RegEx : replace all Url-s that are not anchored

2019-06-05 12:20发布

问题:

I'm trying to replace Urls contained inside a HTML code block the users post into an old web-app with proper anchors (<A>) for those Urls.

The problem is that Urls can be already 'anchored', that is contained in <A> elements. Those Url should not be replaced.

Example:

  <a href="http://noreplace.com">http://noreplace.com</a>         <- do not replace
  <a href="http://noreplace.com"><u>http://noreplace.com</u></a>  <- do not replace
  <a href="...">...</a>http://replace.com                         <- replace

What would the regex to match only 'not anchored Urls' look like?

I use the following function to replace with RegEx:

Function ReplaceRegExp(strString, strPattern, strReplace)

    Dim RE: Set RE = New RegExp

    With RE
        .Pattern = strPattern
        .IgnoreCase = True
        .Global = True
        ReplaceRegExp = .Replace(strString, strReplace)
    End With

End Function

The following non greedy regex is used to format UBB URLs.

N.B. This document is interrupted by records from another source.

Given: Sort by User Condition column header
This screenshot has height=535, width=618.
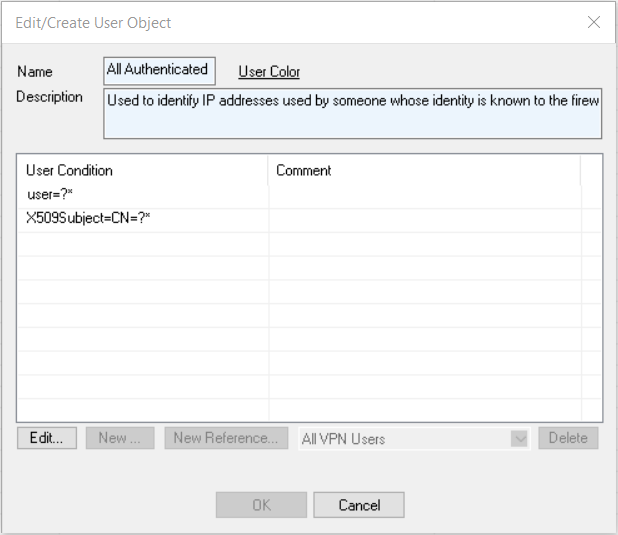Looking at the screenshot, I should click(x=142, y=171).
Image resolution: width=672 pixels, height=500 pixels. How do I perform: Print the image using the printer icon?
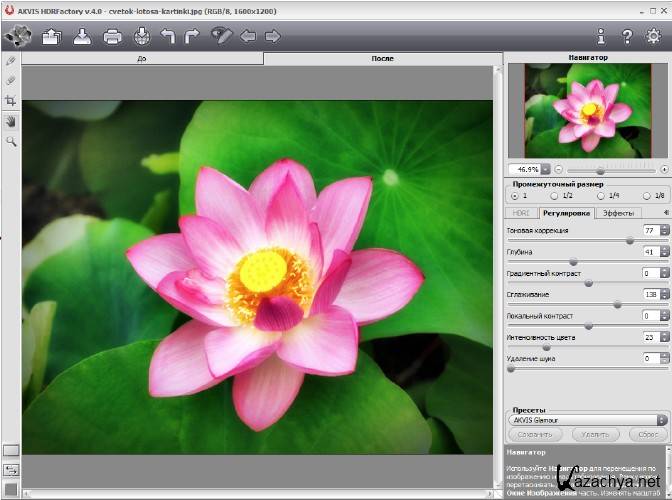112,37
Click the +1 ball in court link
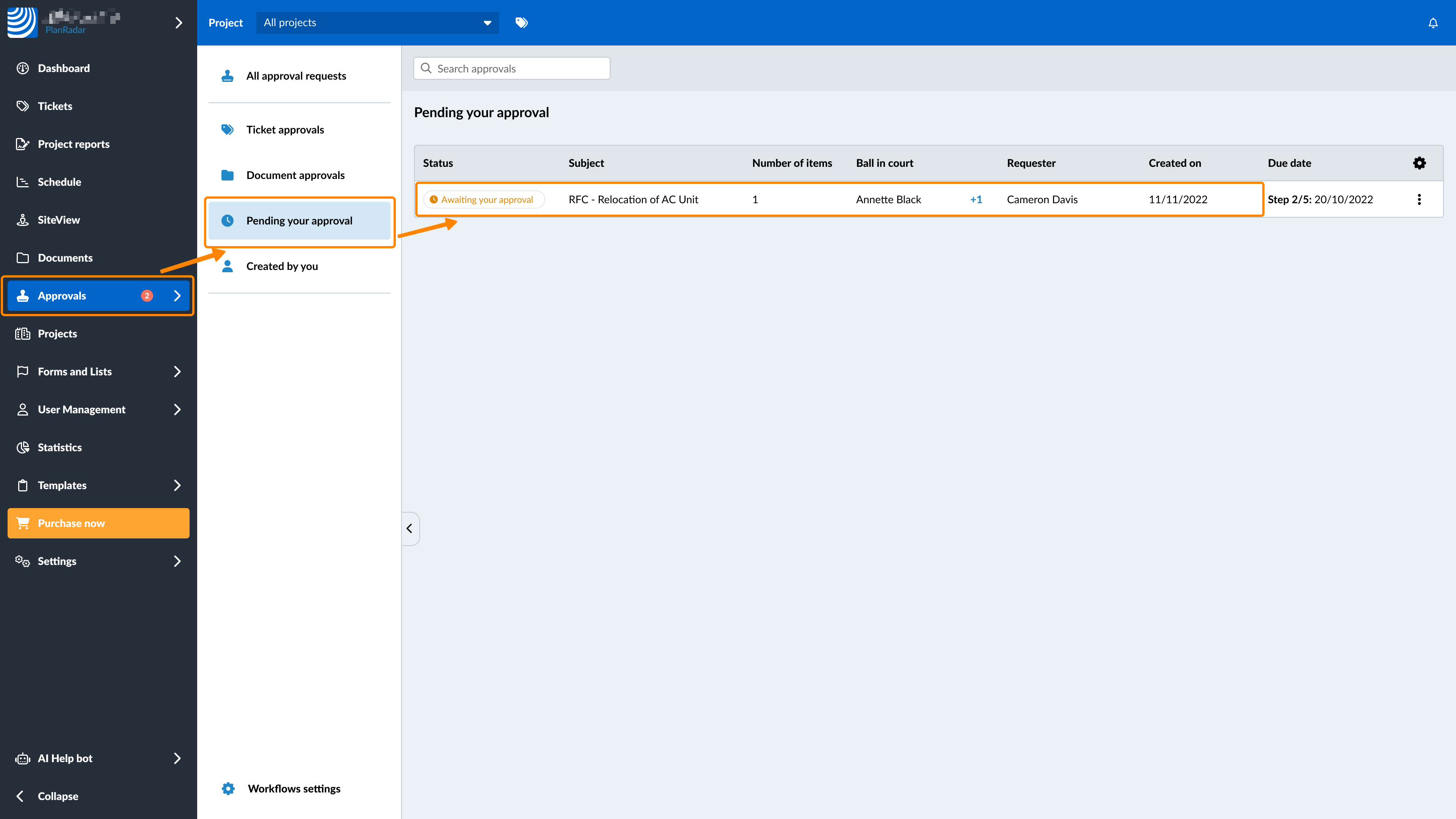Image resolution: width=1456 pixels, height=819 pixels. [x=976, y=199]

Can this regex be adapted to match only the ones I need?

' the double doublequote in the brackets is because
' double doublequoting is ASP escaping for doublequotes
strString = ReplaceRegExp(strString, "\[URL=[""]?(http|ftp|https)(:\/\/[\w\-_]+)((\.[\w\-_]+)+)([\w\-\.,@?^=%&:/~\+#]*[\w\-\@?^=%&/~\+#])?[""]?\](.*?)\[/URL\]", "<a href=""$1$2$3$5"" target=""_blank"">$6</a>")

If this really cannot be done with RegEx, what would be the solution in ASP Classic, with some code or pseudocode please? However I would really like to keep code simple with an additional regex line than add additional functions to this old code.

Thanks for your effort!

回答1:

Seems like regular expressions are too complex to use for this kind of job so I went to my rusty VBScript skills and coded a function that first removes anchors and then replaces the URLs.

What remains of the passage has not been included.